Friday, May 4, 2012

The Courage to Know Yourself: Finding the Path to Add More Love in Your Life.


    

  It is when something in life shakes us to the core that we step back and re-evaluate what "our" purpose in life truly means for us. In the early months after the loss of my son, I remember a profound moment as I was in California at a retreat climbing up a big hill to go to my next session. It is that flash bulb moment that I stopped and felt where I was. I immediately realized that I was approaching this horrificly heavy time in my life as I have done with other issues. I had my book bag on my back, hiking up this hill to class in search of understanding. I was trying to survive this because I couldn't even begin to fathom what in the world or how in the world I was going to survive without my son.....I have heard on so many occassions "if something happened to my child, they might as well bury me too". First I want to say how that affects those of us that have lost children when we hear someone else say that. In my case, I immediately felt, well they think that I didnt love my child enough because I am still here living and breathing. Trust me on many occassions I did not feel like doing so. I even had moments when I wanted the pain to end that I not only contemplated taking my life, but actually took steps to complete it. For a reason that I can only contribute to divine intervention or coincidence, I had someone that called me to check in. I just wanted to stop hurting so badly that I would have done anything to just "not feel" for even one moment.
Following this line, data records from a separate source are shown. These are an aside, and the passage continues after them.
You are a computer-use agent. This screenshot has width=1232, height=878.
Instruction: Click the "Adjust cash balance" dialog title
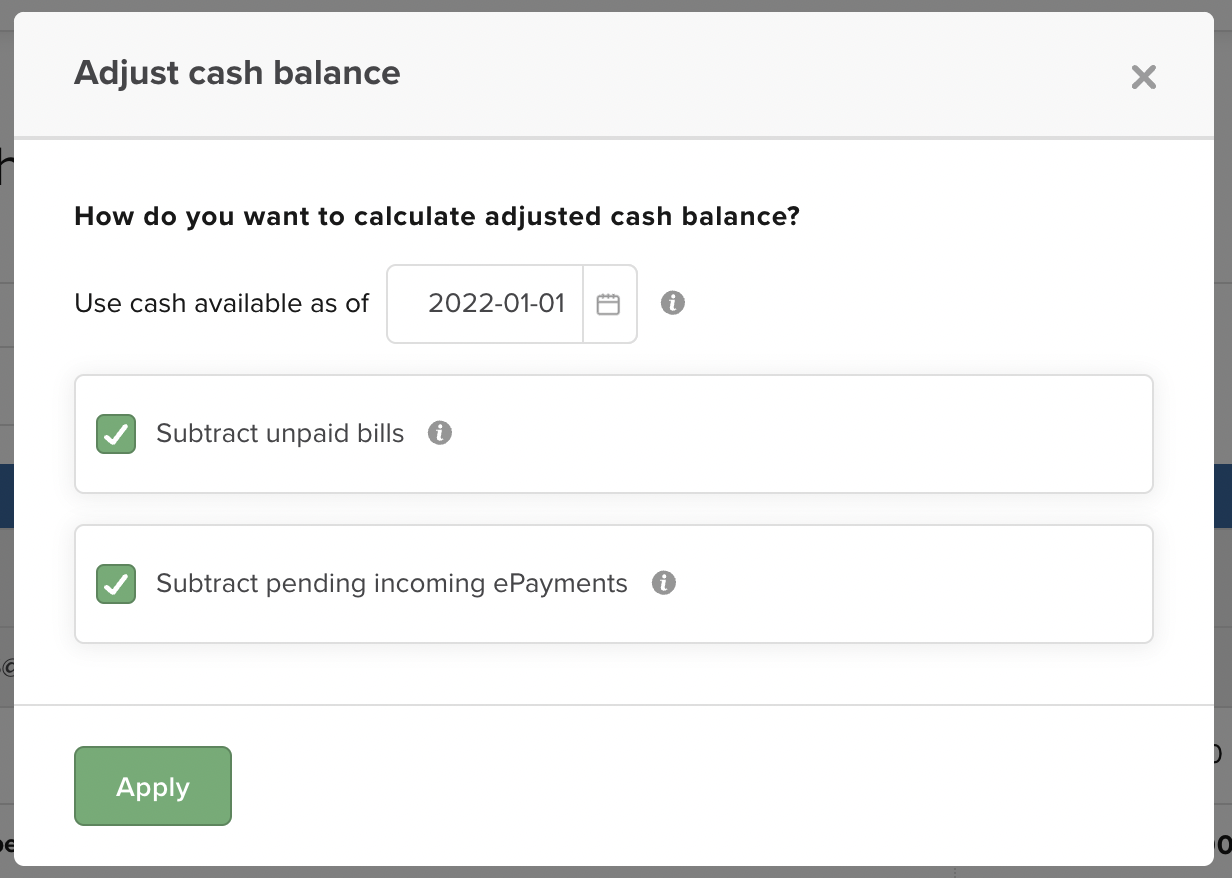point(237,73)
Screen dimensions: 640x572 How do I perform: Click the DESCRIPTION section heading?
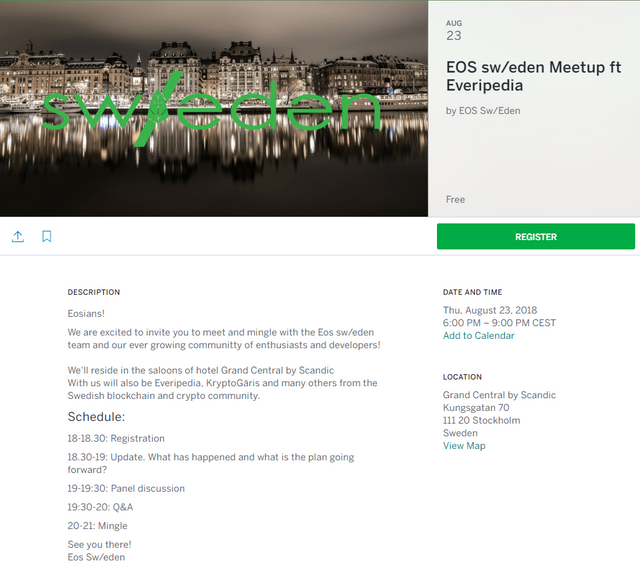94,292
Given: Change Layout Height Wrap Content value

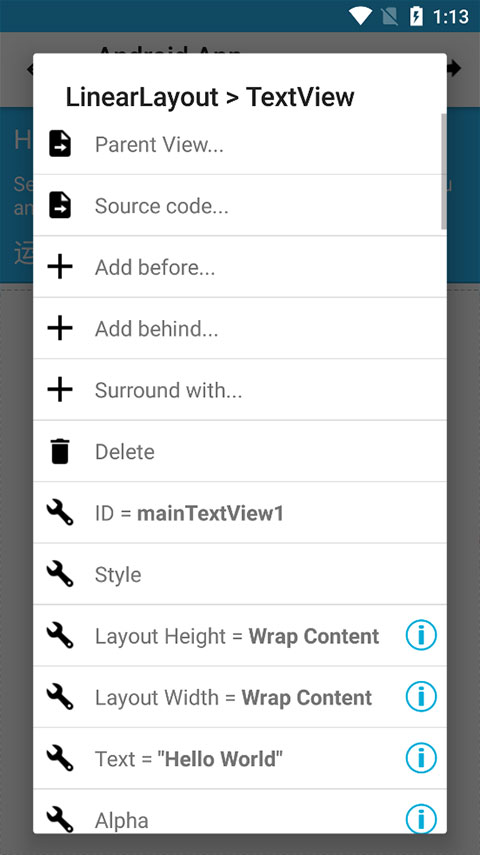Looking at the screenshot, I should (314, 636).

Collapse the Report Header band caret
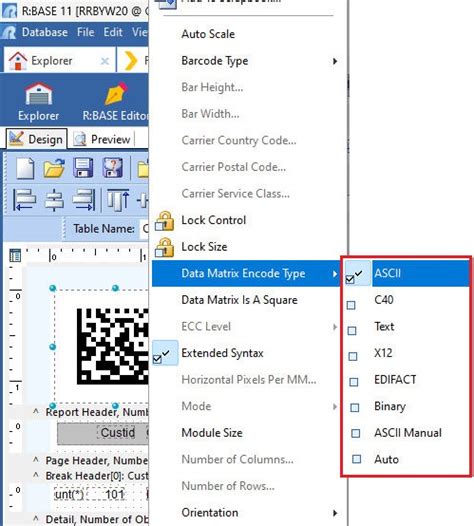[x=36, y=411]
    Once we get through the mindless wondering and continueing to look for a child as if they are still on this earth, we come to a place of why are "we" still here? Or atleast this is my experience. Even if we are shaken by the fear of losing our own life, something happens. We can either be bitter and angry or we can try to find the gifts that come along with it. A newer sense of grattitude for the moments that we still have here with our loved ones. Life begins to take on a newer preciousness of meaning, because as we have learned it can change in an instant.
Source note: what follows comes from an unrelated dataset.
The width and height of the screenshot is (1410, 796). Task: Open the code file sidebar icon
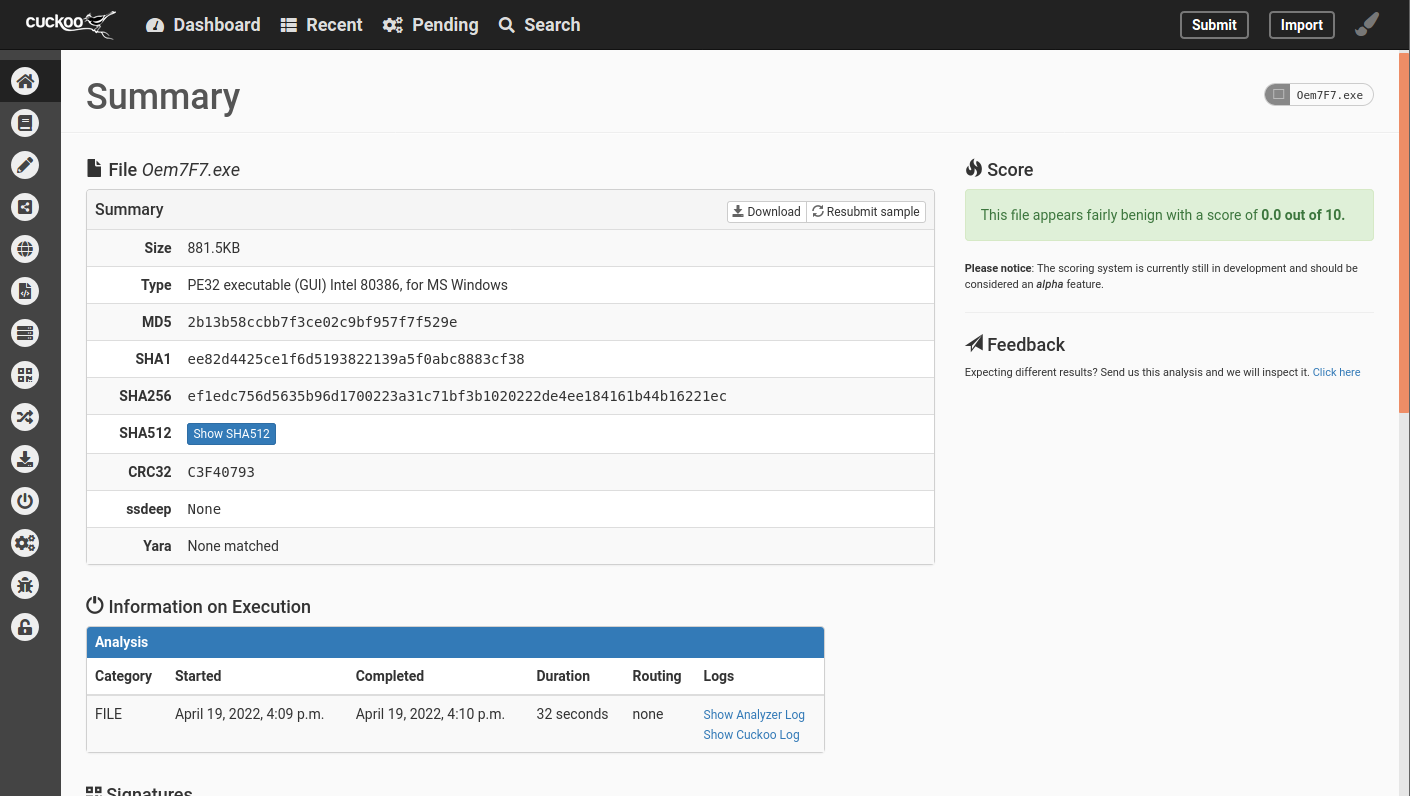point(25,291)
   I now do not put off doing something that I have always wanted to do. The "someday I will do that" has turned into I am doing this now. I cherish even the small gifts in this life of just mere kindred connections with others. To feel worthy to give and receive the love that is our God given right as a living being. It is that feeling in our heart and in our inner spiritual world that we feel that touches us and warms our spirits. If we are not receiving enough love in our lives we become spiritually weak. In order for us to experience this we also must look deeply in our hearts to make sure we have not built thick walls to not allow love in for fear of being hurt. The first key to this is getting to know yourself first and learning to trust that you can take care of yourself when your heart gets broken. I can say it is possible to heal from this fear, as I use to have walls of such thick mortor that I let no one in except my son. So you can imagine the pain when the one person in my life, chose to take his life. It felt like he chose to leave me. I now know differently.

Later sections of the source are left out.